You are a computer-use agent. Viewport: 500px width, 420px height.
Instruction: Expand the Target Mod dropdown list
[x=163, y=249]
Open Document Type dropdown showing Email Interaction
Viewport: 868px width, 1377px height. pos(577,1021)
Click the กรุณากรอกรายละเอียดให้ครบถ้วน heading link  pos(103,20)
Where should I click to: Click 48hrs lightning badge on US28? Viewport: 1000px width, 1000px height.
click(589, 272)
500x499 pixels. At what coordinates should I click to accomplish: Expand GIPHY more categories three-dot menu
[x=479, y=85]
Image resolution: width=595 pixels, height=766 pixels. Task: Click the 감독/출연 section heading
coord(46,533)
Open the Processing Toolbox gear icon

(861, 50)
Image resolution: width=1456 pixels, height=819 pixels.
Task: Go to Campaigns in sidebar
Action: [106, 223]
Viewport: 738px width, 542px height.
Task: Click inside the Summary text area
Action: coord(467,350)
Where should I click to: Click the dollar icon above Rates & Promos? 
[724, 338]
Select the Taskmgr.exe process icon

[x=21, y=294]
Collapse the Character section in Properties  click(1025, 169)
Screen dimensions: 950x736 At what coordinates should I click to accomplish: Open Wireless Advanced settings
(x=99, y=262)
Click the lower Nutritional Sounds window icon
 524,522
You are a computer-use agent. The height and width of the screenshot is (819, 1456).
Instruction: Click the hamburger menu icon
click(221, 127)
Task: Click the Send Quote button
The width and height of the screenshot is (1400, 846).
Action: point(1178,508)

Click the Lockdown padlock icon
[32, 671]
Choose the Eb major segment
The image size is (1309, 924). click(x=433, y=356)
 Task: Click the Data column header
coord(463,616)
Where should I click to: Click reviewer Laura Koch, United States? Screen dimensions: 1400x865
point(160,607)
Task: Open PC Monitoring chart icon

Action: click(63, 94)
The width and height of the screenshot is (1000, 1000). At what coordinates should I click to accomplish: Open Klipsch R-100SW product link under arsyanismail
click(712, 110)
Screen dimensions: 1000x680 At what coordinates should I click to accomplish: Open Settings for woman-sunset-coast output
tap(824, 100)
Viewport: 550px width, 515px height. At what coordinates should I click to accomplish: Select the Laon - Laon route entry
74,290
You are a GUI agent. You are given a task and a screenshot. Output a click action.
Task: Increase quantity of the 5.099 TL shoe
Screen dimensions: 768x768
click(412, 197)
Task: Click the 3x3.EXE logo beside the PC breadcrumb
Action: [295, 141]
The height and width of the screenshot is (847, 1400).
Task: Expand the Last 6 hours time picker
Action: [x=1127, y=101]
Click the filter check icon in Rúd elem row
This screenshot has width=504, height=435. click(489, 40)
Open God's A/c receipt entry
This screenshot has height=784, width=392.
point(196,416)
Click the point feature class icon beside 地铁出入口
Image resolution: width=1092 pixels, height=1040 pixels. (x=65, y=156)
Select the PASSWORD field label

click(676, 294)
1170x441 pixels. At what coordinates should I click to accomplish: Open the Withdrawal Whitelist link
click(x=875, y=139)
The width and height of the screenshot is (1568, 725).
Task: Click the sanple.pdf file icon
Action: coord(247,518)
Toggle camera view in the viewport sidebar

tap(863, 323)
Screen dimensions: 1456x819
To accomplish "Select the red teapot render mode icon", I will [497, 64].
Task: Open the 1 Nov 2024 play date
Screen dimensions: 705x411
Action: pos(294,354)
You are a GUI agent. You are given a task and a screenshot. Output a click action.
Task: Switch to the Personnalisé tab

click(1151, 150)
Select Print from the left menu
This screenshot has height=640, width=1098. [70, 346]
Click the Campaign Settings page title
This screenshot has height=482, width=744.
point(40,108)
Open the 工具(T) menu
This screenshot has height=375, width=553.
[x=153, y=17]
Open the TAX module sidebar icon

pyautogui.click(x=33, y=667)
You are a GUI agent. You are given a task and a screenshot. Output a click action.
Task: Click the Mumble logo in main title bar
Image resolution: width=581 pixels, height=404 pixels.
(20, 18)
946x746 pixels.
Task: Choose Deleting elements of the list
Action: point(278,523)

┄┄┄┄┄┄┄┄┄┄┄┄┄┄┄┄┄┄┄┄

◆ **Given exercise**
Reproduce every line of the items above verbatim, from the first item through the last.

◆ **Solution to this exercise**
You are a computer-use agent. Viewport: 500px width, 420px height.
Instruction: Expand the Target Mod dropdown list
[x=163, y=249]
Open Document Type dropdown showing Email Interaction
Viewport: 868px width, 1377px height. pos(577,1021)
Click the กรุณากรอกรายละเอียดให้ครบถ้วน heading link  pos(103,20)
Where should I click to: Click 48hrs lightning badge on US28? Viewport: 1000px width, 1000px height.
click(589, 272)
500x499 pixels. At what coordinates should I click to accomplish: Expand GIPHY more categories three-dot menu
[x=479, y=85]
Image resolution: width=595 pixels, height=766 pixels. Task: Click the 감독/출연 section heading
coord(46,533)
Open the Processing Toolbox gear icon

(861, 50)
Image resolution: width=1456 pixels, height=819 pixels.
Task: Go to Campaigns in sidebar
Action: [106, 223]
Viewport: 738px width, 542px height.
Task: Click inside the Summary text area
Action: coord(467,350)
Where should I click to: Click the dollar icon above Rates & Promos? 
[724, 338]
Select the Taskmgr.exe process icon

[x=21, y=294]
Collapse the Character section in Properties  click(1025, 169)
Screen dimensions: 950x736 At what coordinates should I click to accomplish: Open Wireless Advanced settings
(x=99, y=262)
Click the lower Nutritional Sounds window icon
 524,522
You are a computer-use agent. The height and width of the screenshot is (819, 1456).
Instruction: Click the hamburger menu icon
click(221, 127)
Task: Click the Send Quote button
The width and height of the screenshot is (1400, 846).
Action: point(1178,508)

Click the Lockdown padlock icon
[32, 671]
Choose the Eb major segment
The image size is (1309, 924). click(x=433, y=356)
 Task: Click the Data column header
coord(463,616)
Where should I click to: Click reviewer Laura Koch, United States? Screen dimensions: 1400x865
point(160,607)
Task: Open PC Monitoring chart icon

Action: click(63, 94)
The width and height of the screenshot is (1000, 1000). At what coordinates should I click to accomplish: Open Klipsch R-100SW product link under arsyanismail
click(712, 110)
Screen dimensions: 1000x680 At what coordinates should I click to accomplish: Open Settings for woman-sunset-coast output
tap(824, 100)
Viewport: 550px width, 515px height. At what coordinates should I click to accomplish: Select the Laon - Laon route entry
74,290
You are a GUI agent. You are given a task and a screenshot. Output a click action.
Task: Increase quantity of the 5.099 TL shoe
Screen dimensions: 768x768
click(412, 197)
Task: Click the 3x3.EXE logo beside the PC breadcrumb
Action: [295, 141]
The height and width of the screenshot is (847, 1400).
Task: Expand the Last 6 hours time picker
Action: [x=1127, y=101]
Click the filter check icon in Rúd elem row
This screenshot has width=504, height=435. click(489, 40)
Open God's A/c receipt entry
This screenshot has height=784, width=392.
point(196,416)
Click the point feature class icon beside 地铁出入口
Image resolution: width=1092 pixels, height=1040 pixels. (x=65, y=156)
Select the PASSWORD field label

click(676, 294)
1170x441 pixels. At what coordinates should I click to accomplish: Open the Withdrawal Whitelist link
click(x=875, y=139)
The width and height of the screenshot is (1568, 725).
Task: Click the sanple.pdf file icon
Action: coord(247,518)
Toggle camera view in the viewport sidebar

tap(863, 323)
Screen dimensions: 1456x819
To accomplish "Select the red teapot render mode icon", I will [497, 64].
Task: Open the 1 Nov 2024 play date
Screen dimensions: 705x411
Action: pos(294,354)
You are a GUI agent. You are given a task and a screenshot. Output a click action.
Task: Switch to the Personnalisé tab

click(1151, 150)
Select Print from the left menu
This screenshot has height=640, width=1098. [70, 346]
Click the Campaign Settings page title
This screenshot has height=482, width=744.
point(40,108)
Open the 工具(T) menu
This screenshot has height=375, width=553.
[x=153, y=17]
Open the TAX module sidebar icon

pyautogui.click(x=33, y=667)
You are a GUI agent. You are given a task and a screenshot. Output a click action.
Task: Click the Mumble logo in main title bar
Image resolution: width=581 pixels, height=404 pixels.
(20, 18)
946x746 pixels.
Task: Choose Deleting elements of the list
Action: point(278,523)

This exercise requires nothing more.